• _The problem_: Write out every line of the data below word for word, leaving out the pictures.

[Stored items]
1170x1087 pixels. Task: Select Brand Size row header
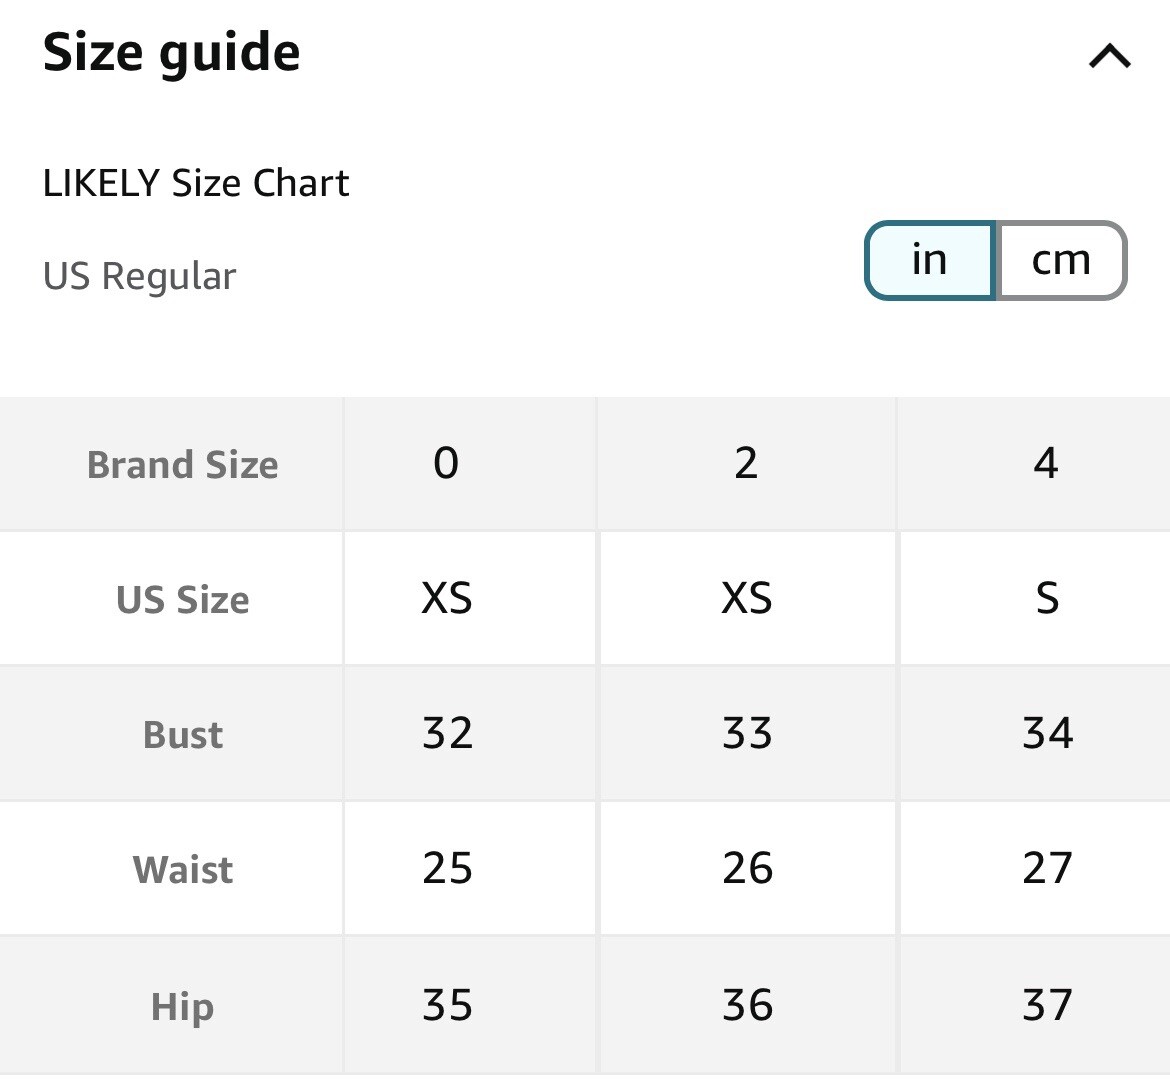[x=183, y=464]
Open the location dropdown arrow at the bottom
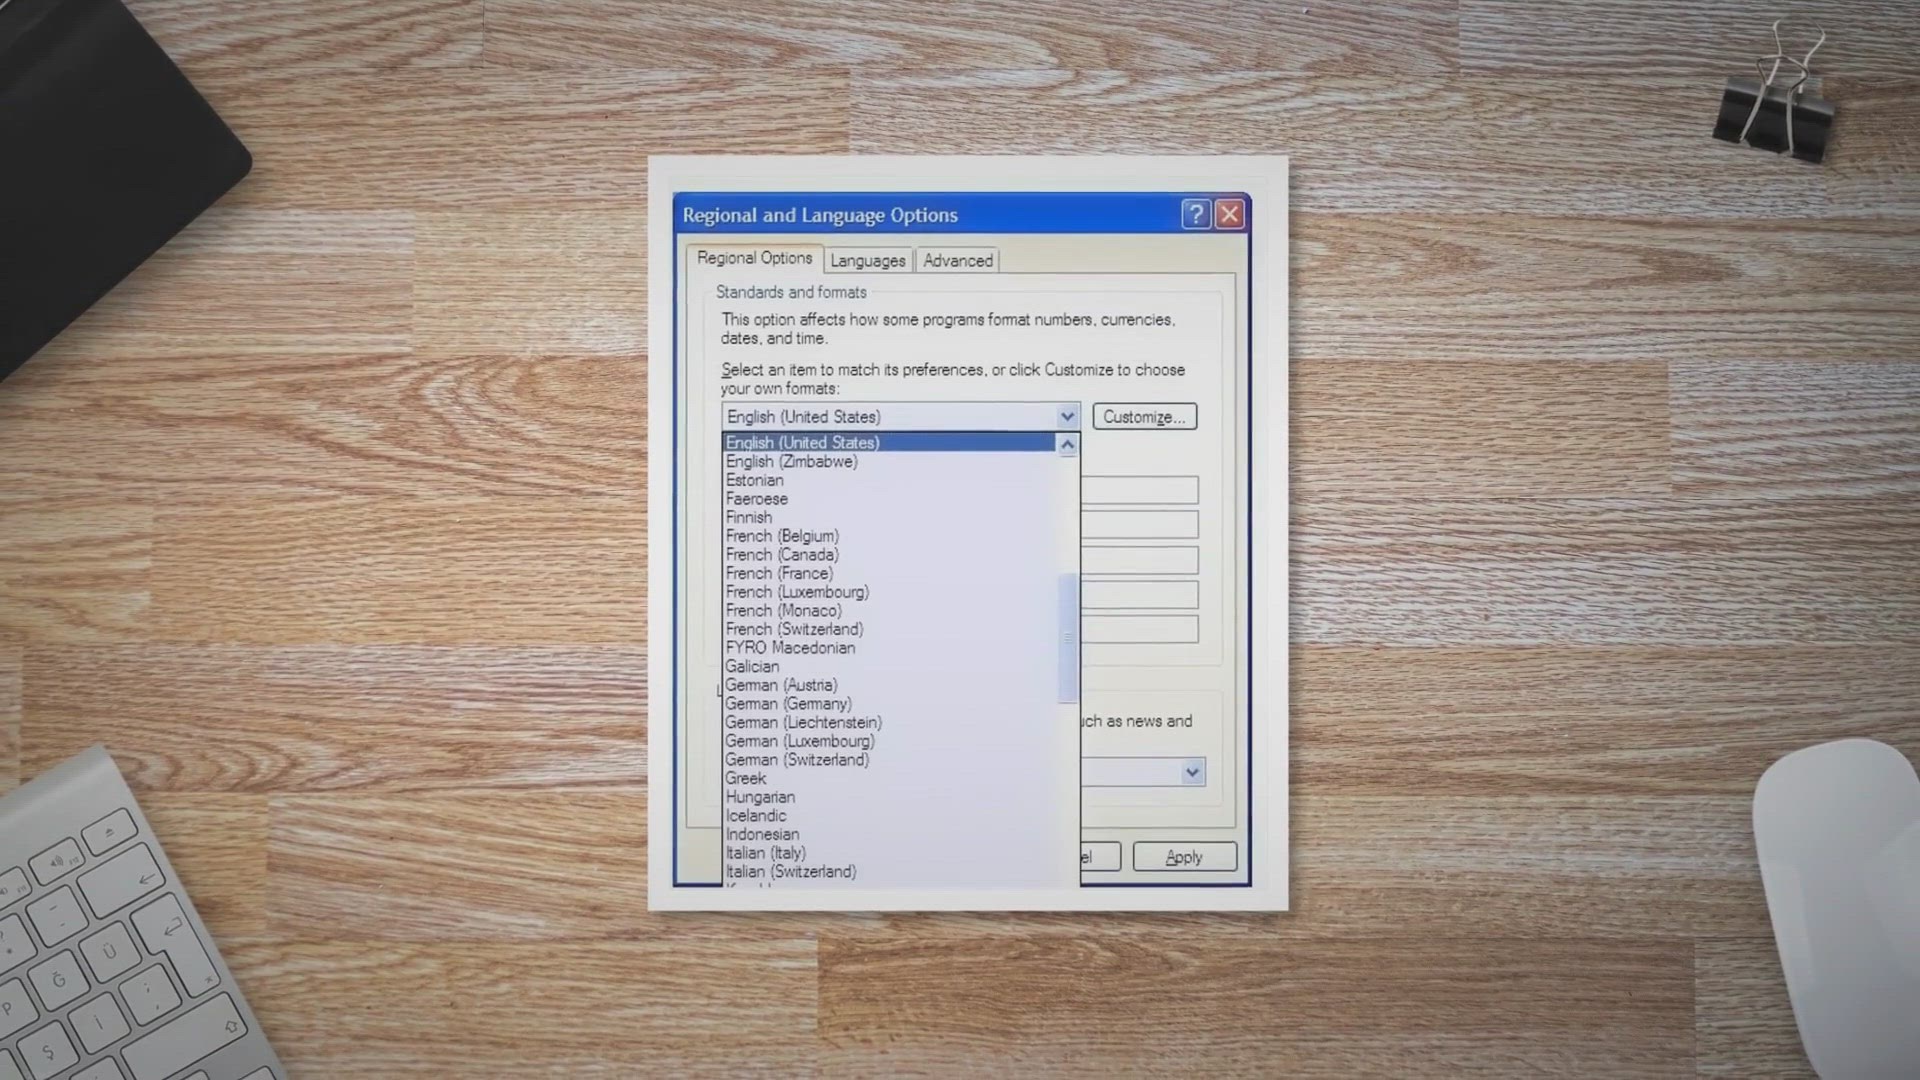The image size is (1920, 1080). pyautogui.click(x=1192, y=772)
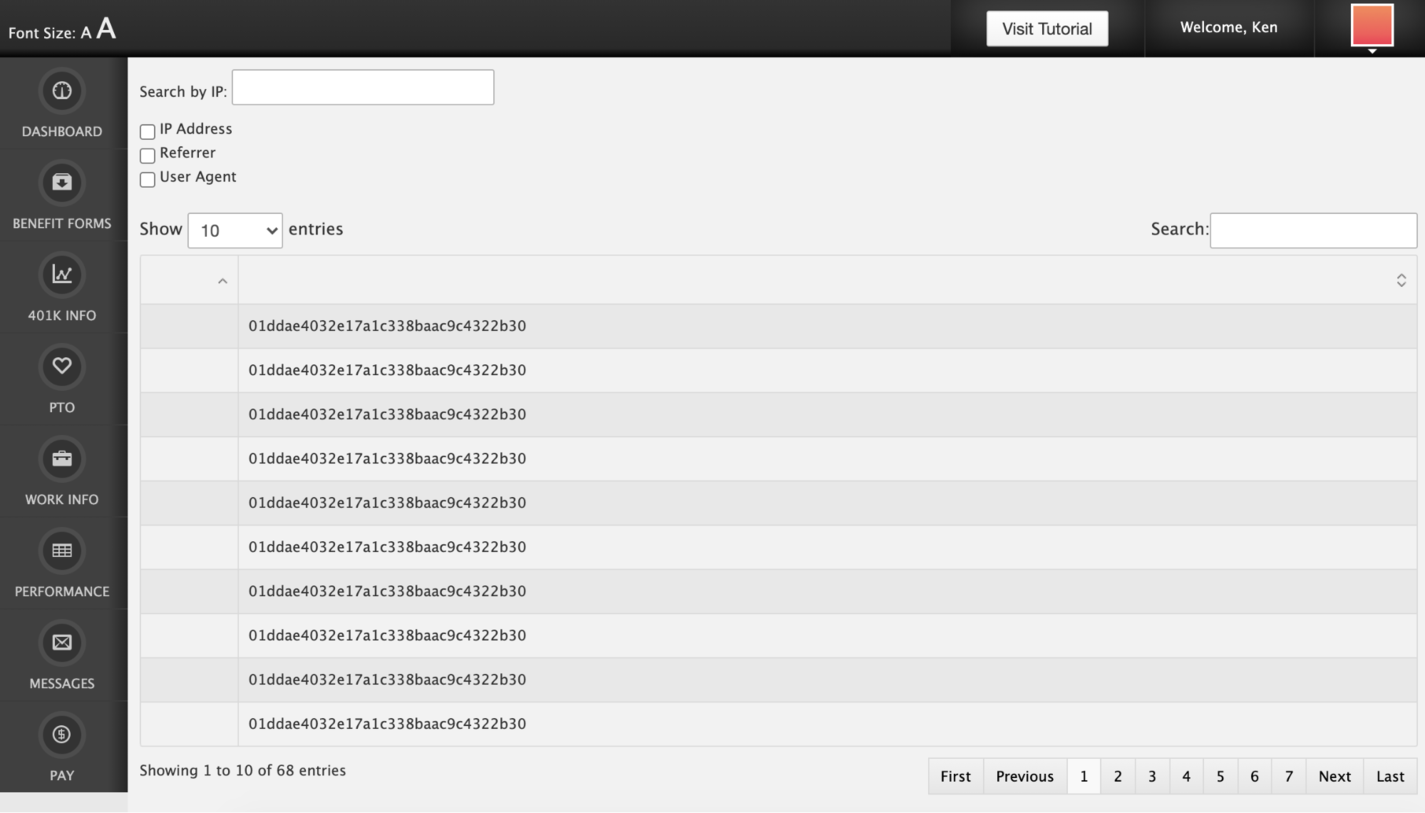Jump to the Last page of entries
The height and width of the screenshot is (813, 1425).
(x=1389, y=776)
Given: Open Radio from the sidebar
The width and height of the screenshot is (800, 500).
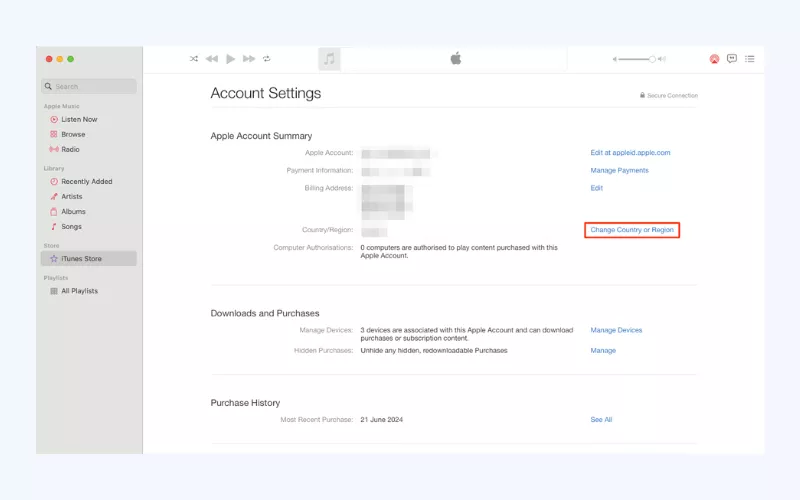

• _Output for this exercise_:
1170x1087 pixels. Task: Select Brand Size row header
[x=183, y=464]
Open the location dropdown arrow at the bottom
The image size is (1920, 1080). pyautogui.click(x=1192, y=772)
Jump to the Last page of entries
The height and width of the screenshot is (813, 1425).
(x=1389, y=776)
Given: Open Radio from the sidebar
The width and height of the screenshot is (800, 500).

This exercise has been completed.